WHAT IS REQUIRED
Count how many lines of the data below contain the string "perform", and please reply with the number alone.

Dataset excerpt
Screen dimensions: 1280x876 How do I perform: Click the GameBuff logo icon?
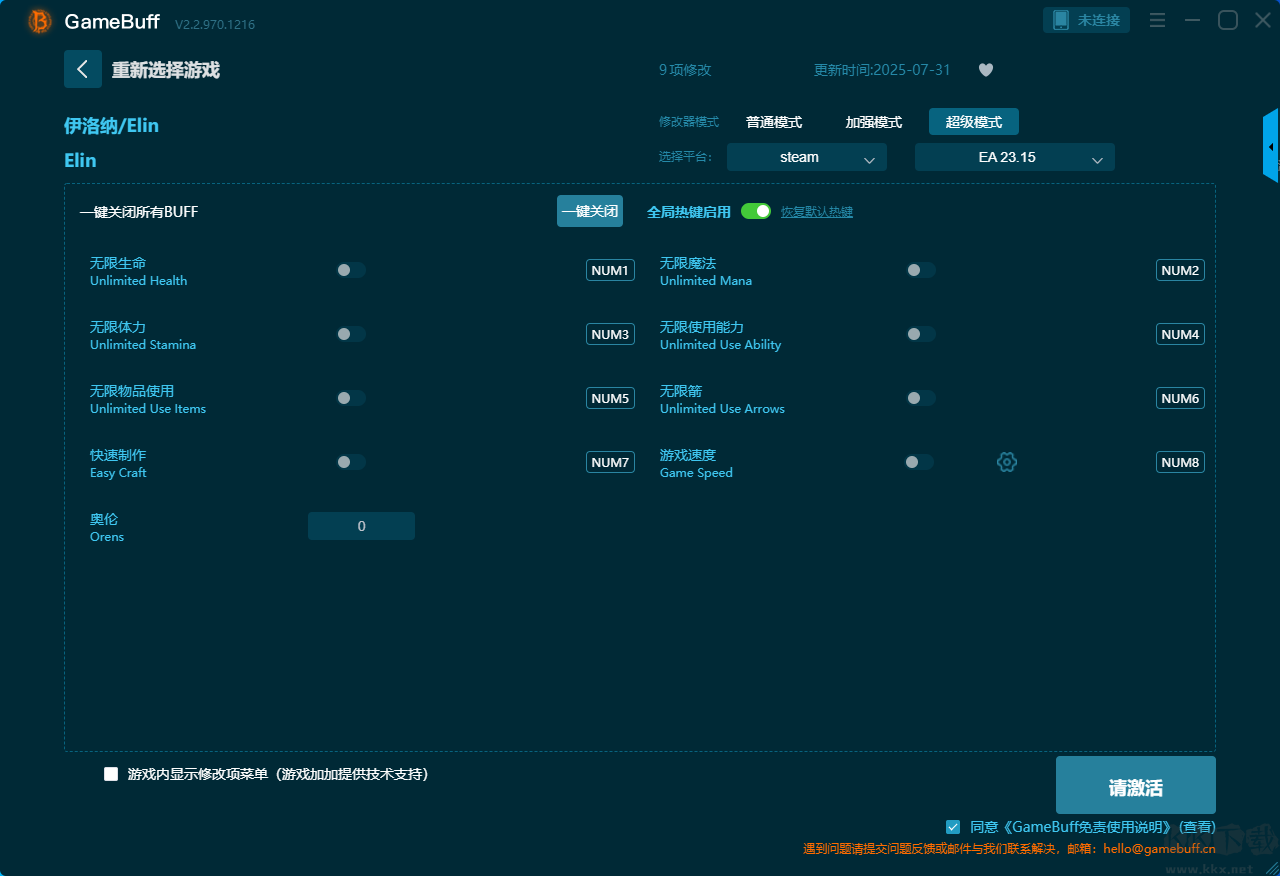[x=40, y=21]
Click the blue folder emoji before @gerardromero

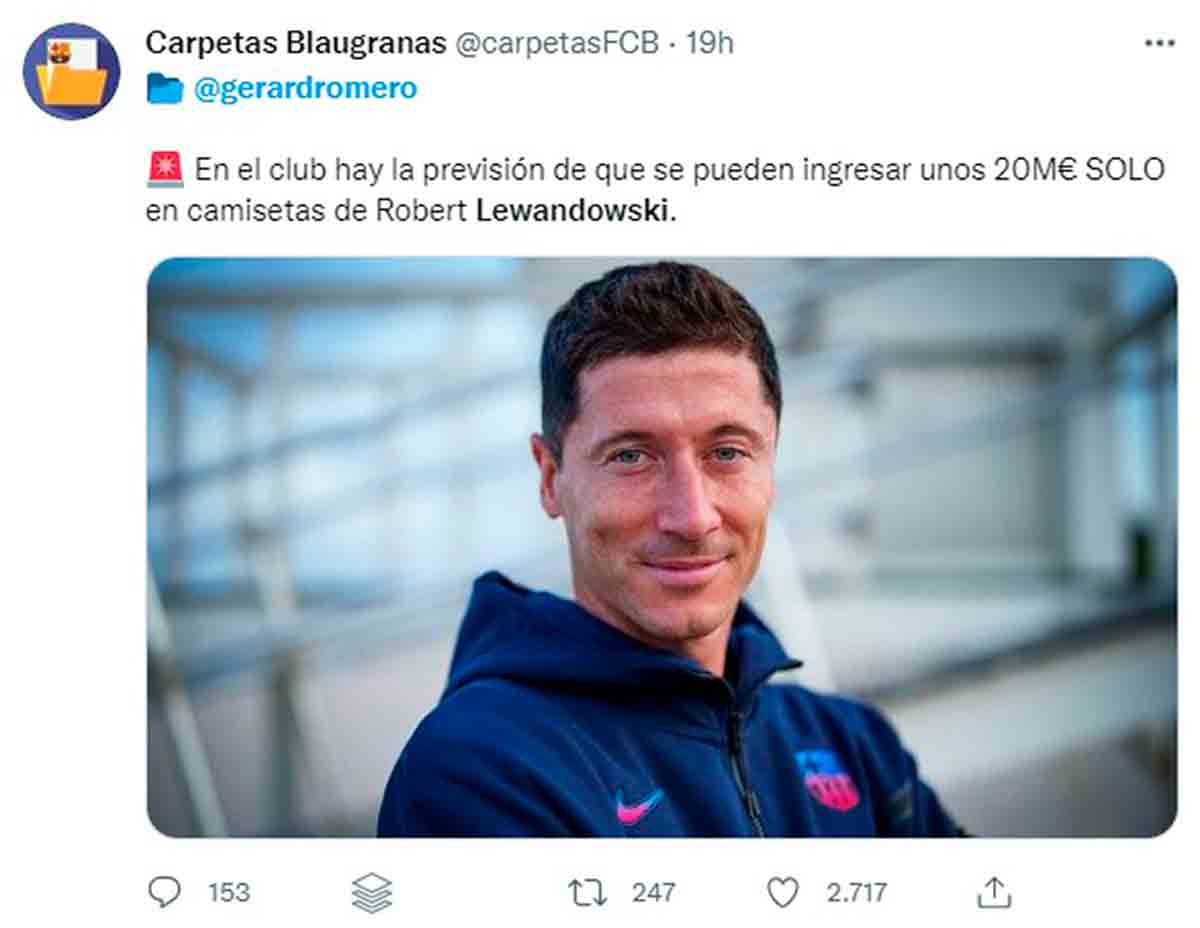pyautogui.click(x=165, y=89)
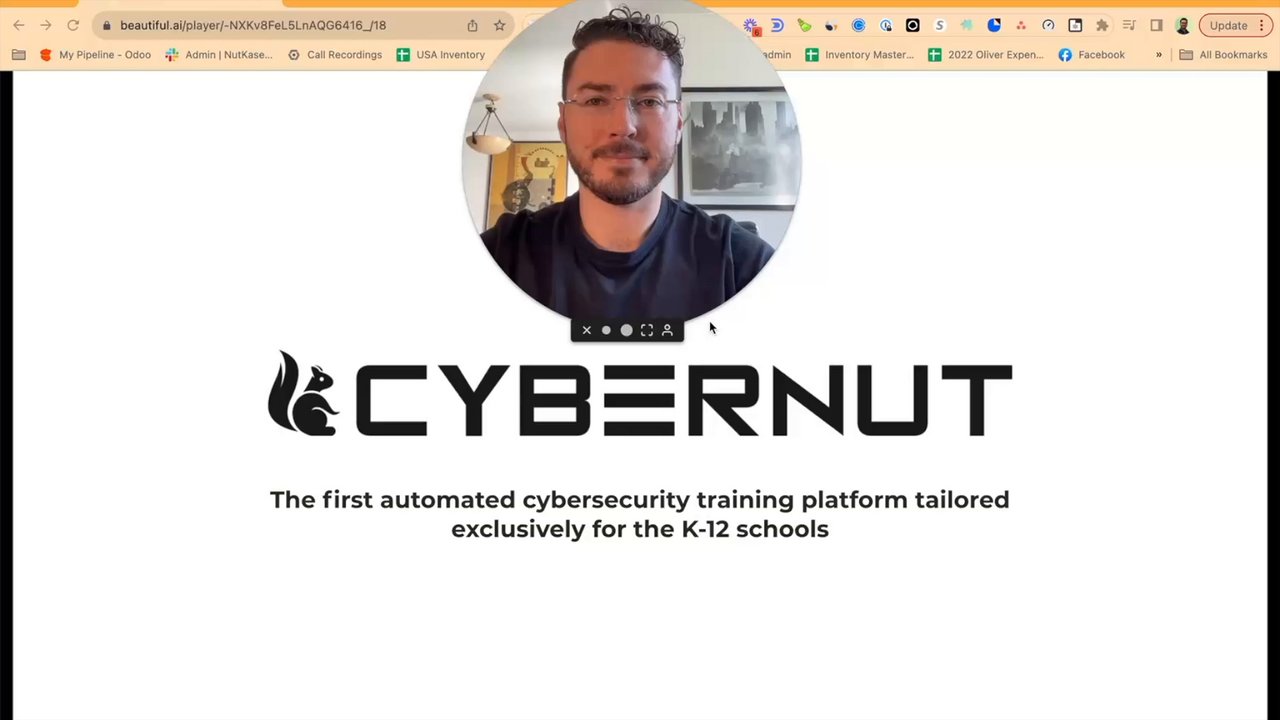Toggle the browser side panel icon

[x=1156, y=25]
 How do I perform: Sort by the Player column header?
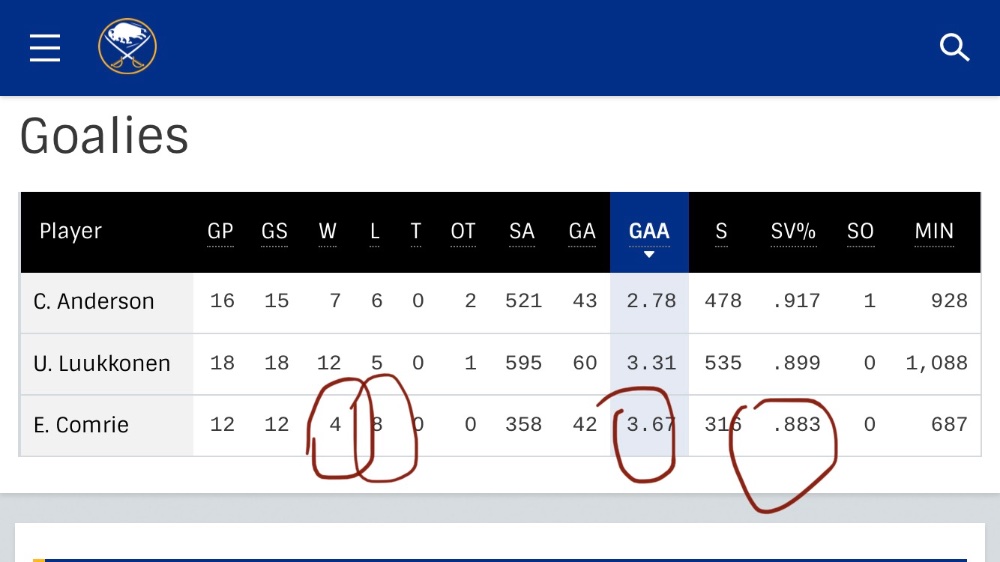71,232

ANSWER TO THIS TASK
2